Edmund White, "James Baldwin Overcomes," in Book World—The Washington Post (© 1979, The Washington Post), September 23, 1979, pp. 5, 9.
John Romano
It isn't hard to see why James Baldwin in particular has chosen to shape his sixth novel along the lines of a saga in the contemporary mode. His fiction has often been attacked, notably by younger black writers in the 1960's, as too personal, too patently a working-out of inner conflict at the price of distorting the realities of race and racial conflict in America….

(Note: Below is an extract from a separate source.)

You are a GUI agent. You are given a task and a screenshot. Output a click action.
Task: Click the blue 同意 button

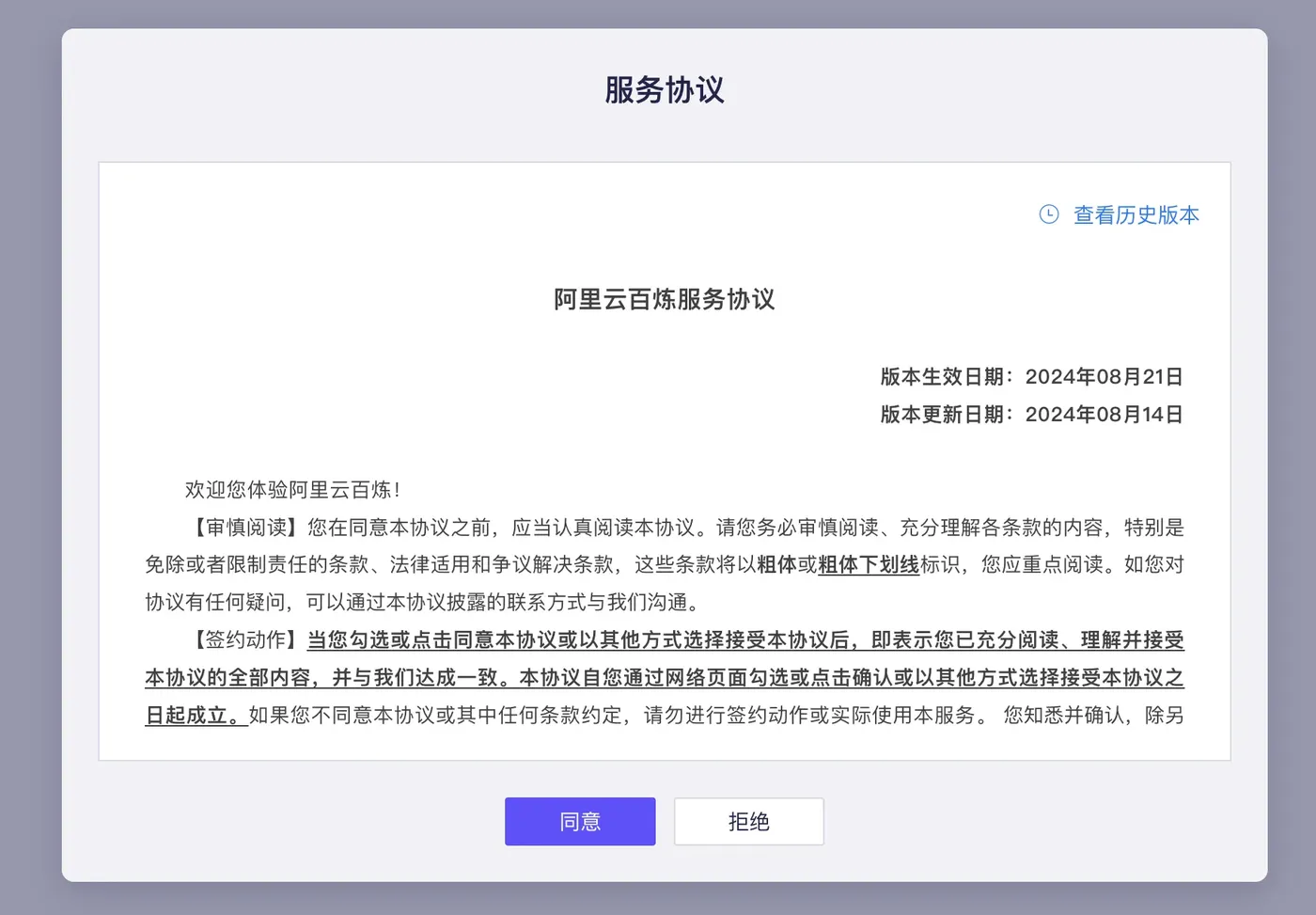580,822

It may well be that "Just Above My Head" is Baldwin's attempt to answer such criticism. The novel takes in 30 years in the lives of a group of friends, who start out preaching and singing in Harlem churches, survive (or do not survive) incest, war, poverty, the civil-rights struggle, as well as wealth and love and fame…. (p. 3)

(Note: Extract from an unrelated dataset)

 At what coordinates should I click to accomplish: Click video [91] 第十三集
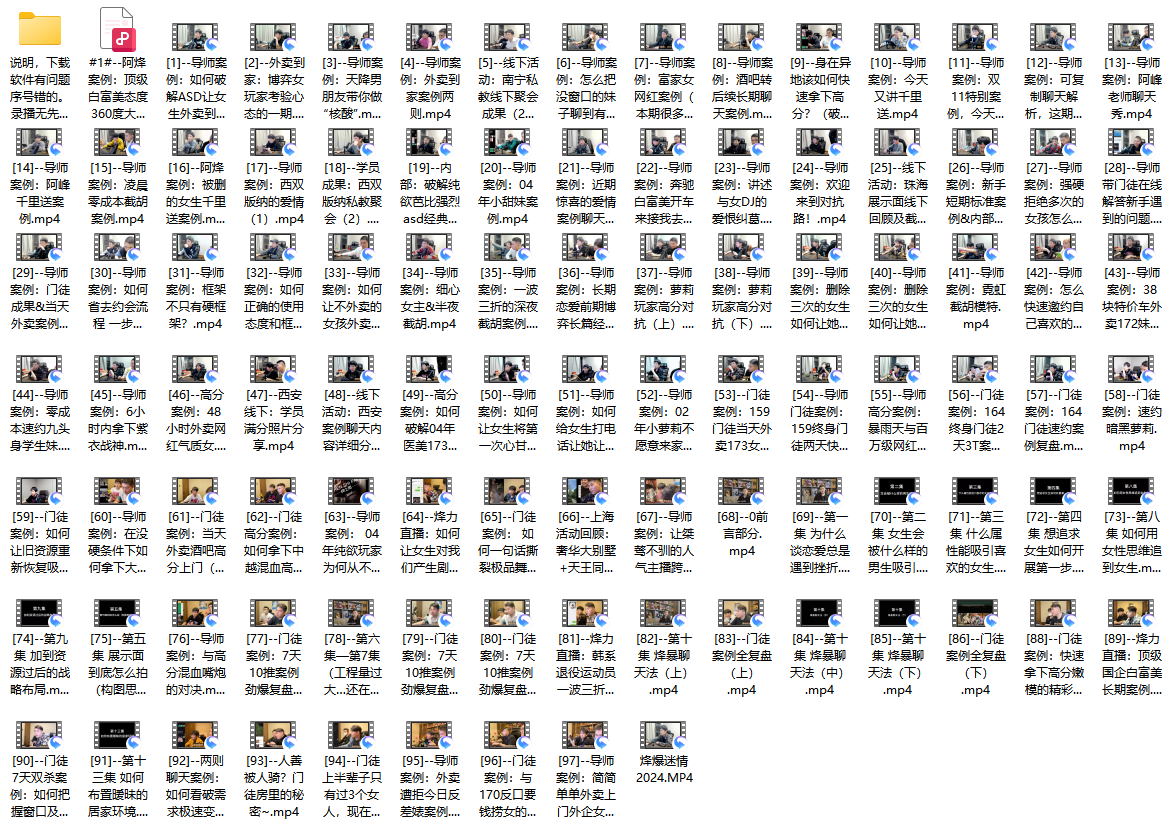[118, 738]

From this account, one would guess that "Just Above My Head" would be sprawling, hellish, joyous, as well as thick with political, economic and social reference. The curious fact is that it's so narrow, so tame. Baldwin's focus is still the private self; he has given us another of his warm, melancholy, basically likable novels and hasn't really made use of his elaborate generational-historical scheme…. The truth is that outward events as such do not call forth Baldwin's artistry. He does not care deeply enough as an artist about their concreteness. Even when Arthur and his entourage are attacked by racist police in an Atlanta street, Baldwin the novelist is only interested, only compelled to art, by the protective reaction of Arthur's older brother Hall; Baldwin the essayist, Baldwin the author of "The Fire Next Time," would have had more to say about the police, about Atlanta, about the street.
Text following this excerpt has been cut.